Clinical and genetic features of Mowat-Wilson syndrome: an analysis of 3 cases.
- Author:
Hui WANG
1
;
Yu-Chun YAN
;
Qi LI
;
Zhen ZHANG
;
Ping XIAO
;
Xin-Yu YUAN
;
Long LI
;
Qian JIANG
Author Information
1. Department of Medical Genetics, Capital Institute of Pediatrics, Beijing 100020, China. teaco@126.com.

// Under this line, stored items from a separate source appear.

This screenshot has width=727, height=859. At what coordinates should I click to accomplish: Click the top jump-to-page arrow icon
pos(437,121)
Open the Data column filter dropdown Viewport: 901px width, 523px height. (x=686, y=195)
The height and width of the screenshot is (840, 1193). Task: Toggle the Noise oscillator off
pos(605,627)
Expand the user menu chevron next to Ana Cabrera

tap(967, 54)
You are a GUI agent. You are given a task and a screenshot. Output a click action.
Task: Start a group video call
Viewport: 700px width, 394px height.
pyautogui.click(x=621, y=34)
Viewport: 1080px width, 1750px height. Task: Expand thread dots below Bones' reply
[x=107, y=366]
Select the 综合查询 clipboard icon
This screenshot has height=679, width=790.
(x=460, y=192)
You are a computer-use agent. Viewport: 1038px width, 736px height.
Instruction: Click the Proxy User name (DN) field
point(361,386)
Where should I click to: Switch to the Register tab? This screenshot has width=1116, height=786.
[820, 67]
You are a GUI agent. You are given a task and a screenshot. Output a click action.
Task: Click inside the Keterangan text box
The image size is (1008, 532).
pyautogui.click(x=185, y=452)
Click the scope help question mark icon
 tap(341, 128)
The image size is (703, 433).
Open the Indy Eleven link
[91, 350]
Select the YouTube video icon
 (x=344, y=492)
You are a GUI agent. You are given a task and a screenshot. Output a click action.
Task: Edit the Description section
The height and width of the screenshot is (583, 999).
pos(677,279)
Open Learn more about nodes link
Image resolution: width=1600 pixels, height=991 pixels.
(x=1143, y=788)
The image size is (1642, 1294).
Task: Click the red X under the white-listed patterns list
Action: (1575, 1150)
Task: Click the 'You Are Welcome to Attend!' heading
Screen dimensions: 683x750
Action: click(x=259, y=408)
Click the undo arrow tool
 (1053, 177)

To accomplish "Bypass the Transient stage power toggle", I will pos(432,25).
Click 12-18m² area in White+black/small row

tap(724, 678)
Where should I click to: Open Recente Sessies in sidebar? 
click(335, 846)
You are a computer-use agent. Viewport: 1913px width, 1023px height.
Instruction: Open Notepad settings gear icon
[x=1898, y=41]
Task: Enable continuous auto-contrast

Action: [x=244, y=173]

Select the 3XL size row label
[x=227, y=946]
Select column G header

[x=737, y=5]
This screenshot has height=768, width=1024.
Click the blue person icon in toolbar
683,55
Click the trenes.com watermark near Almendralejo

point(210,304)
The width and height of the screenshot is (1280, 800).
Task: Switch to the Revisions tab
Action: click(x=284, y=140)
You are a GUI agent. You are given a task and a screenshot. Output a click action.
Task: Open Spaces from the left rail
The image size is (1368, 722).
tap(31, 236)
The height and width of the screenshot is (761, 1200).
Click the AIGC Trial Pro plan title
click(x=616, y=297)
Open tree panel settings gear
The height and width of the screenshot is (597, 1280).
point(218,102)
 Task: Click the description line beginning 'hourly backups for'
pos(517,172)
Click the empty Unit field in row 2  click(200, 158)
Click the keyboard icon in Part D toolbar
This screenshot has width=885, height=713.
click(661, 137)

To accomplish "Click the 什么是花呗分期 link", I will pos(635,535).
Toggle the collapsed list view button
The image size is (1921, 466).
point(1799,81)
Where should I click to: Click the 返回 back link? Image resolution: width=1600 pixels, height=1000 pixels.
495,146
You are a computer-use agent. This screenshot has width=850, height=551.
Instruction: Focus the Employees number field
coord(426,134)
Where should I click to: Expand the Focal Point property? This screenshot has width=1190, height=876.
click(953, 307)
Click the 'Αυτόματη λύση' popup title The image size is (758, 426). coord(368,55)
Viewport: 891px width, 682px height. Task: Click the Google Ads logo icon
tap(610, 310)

- Publication Type:Case Reports
- MeSH:
Facies;
Female;
Hirschsprung Disease;
Homeodomain Proteins;
Humans;
Intellectual Disability;
Microcephaly;
Repressor Proteins
- From:
Chinese Journal of Contemporary Pediatrics
2019;21(5):468-473
- CountryChina
- Language:Chinese
-
Abstract:
Mowat-Wilson syndrome (MWS) is a rare autosomal dominant genetic disease caused by zinc finger E-box-binding homeobox 2 (ZEB2) gene mutation and has various clinical manifestations including intellectual disability/global developmental delay, unusual facies and multiple congenital malformations. This article reports the clinical features and gene mutations of three children diagnosed with MWS by ZEB2 gene analysis. All three children had Hirschsprung disease and unusual facies. One child died of severe heart failure and pneumonia at the age of 4 months. Global developmental delay was not discovered by her parents due to her young age. The other two children had severe global developmental delay. All three children carried a de novo heterozygous nonsense mutation in the ZEB2 gene, among which c.756C>A (p.Y252X) had not been reported before. Such mutations produced truncated proteins and were highly pathogenic. MWS is presented with strong clinical and genetic heterogeneity. Clinicians should consider the possibility of MWS when a child has unusual facies of MWS, intellectual disability/global developmental delay and multiple congenital malformations. Gene detection helps to make a confirmed diagnosis.